Among the entries below, find all lines that include "Penn" and copy them.
▬▬▬▬▬▬
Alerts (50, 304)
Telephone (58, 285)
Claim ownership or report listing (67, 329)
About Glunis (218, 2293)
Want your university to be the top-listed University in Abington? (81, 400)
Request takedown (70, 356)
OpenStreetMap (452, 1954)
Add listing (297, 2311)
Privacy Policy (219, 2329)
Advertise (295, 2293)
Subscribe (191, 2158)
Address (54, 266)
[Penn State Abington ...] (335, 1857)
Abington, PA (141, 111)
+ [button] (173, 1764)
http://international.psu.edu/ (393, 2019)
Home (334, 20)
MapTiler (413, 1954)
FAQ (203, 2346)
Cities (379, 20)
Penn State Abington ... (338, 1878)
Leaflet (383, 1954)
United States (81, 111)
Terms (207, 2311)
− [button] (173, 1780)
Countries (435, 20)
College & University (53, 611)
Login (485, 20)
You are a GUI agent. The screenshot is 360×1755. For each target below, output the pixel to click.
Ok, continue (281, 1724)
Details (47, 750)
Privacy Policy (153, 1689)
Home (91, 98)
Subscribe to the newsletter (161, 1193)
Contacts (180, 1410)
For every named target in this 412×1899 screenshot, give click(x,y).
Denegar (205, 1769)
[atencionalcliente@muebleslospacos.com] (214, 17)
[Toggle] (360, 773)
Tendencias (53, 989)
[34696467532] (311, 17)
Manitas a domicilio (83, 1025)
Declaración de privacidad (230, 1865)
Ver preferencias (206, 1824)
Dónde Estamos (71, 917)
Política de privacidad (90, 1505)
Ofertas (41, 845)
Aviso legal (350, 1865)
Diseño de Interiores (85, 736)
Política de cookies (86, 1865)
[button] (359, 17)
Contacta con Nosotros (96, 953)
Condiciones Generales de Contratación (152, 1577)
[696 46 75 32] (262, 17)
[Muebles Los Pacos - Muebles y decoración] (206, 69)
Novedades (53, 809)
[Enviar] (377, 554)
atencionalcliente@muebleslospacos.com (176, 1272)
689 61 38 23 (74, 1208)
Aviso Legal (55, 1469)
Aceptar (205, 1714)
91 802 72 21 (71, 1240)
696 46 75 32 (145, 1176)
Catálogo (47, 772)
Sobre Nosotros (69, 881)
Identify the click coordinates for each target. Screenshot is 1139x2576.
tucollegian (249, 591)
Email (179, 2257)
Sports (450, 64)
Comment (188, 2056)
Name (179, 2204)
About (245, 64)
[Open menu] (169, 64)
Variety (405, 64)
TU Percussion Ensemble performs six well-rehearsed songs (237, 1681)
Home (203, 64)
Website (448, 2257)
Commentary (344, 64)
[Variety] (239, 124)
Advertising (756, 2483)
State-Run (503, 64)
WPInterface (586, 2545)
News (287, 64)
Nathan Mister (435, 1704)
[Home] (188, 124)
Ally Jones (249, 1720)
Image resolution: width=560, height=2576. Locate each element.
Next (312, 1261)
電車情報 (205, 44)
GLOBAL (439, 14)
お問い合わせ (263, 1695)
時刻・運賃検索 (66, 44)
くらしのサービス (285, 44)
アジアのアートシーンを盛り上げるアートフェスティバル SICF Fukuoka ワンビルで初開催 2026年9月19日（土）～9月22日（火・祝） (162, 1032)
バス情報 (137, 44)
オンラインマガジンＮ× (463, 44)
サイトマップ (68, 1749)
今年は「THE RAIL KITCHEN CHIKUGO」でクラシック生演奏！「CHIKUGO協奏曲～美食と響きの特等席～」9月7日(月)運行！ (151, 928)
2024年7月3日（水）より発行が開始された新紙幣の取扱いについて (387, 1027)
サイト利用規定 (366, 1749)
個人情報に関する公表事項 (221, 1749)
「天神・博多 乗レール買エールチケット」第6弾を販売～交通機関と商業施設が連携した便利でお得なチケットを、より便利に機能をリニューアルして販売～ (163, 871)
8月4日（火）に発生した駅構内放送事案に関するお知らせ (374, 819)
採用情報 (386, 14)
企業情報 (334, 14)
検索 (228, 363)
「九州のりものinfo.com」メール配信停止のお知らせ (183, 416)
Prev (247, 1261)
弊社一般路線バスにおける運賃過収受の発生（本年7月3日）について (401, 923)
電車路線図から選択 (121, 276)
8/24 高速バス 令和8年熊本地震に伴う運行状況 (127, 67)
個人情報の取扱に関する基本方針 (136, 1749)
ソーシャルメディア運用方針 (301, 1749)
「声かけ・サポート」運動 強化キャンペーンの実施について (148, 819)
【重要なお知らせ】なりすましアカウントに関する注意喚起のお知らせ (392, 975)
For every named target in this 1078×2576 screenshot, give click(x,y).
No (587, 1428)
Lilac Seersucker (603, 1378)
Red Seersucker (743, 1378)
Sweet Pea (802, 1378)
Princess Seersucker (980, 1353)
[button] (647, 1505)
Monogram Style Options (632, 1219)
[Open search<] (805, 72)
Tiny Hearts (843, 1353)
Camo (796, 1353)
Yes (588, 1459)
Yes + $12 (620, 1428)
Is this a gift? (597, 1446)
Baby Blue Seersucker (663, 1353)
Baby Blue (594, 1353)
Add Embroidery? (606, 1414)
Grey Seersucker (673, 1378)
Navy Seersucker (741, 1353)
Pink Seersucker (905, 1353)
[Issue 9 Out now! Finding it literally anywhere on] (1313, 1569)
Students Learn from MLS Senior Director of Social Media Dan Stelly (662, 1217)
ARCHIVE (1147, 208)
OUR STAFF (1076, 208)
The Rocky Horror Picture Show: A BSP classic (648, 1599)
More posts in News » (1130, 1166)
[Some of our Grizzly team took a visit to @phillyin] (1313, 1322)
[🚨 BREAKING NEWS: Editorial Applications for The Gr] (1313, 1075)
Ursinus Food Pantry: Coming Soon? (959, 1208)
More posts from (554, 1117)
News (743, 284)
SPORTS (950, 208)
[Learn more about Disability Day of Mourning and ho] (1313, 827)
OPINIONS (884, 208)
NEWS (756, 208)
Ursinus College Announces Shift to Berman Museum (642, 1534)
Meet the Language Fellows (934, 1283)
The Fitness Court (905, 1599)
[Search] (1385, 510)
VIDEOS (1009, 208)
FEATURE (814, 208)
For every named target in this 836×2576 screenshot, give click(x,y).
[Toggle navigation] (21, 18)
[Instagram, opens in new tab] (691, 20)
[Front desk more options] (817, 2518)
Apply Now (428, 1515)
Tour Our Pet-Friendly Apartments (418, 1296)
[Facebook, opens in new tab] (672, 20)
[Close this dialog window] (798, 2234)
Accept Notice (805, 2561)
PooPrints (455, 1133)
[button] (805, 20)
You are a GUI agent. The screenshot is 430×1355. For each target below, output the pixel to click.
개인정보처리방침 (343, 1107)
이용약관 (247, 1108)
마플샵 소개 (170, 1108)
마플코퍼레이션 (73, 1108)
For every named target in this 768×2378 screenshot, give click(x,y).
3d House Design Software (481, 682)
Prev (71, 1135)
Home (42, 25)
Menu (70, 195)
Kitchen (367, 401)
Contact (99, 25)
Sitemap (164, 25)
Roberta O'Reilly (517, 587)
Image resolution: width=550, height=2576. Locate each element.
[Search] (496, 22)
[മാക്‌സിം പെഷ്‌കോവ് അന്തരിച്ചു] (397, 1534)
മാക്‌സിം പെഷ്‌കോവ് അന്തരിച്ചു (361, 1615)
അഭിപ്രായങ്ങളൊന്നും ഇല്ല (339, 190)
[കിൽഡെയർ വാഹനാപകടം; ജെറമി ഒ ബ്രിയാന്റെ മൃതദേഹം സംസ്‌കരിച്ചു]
▬▬▬▬▬▬
▸ **Task answer**
[Penn State Abington ...] (335, 1857)
Penn State Abington ... (338, 1878)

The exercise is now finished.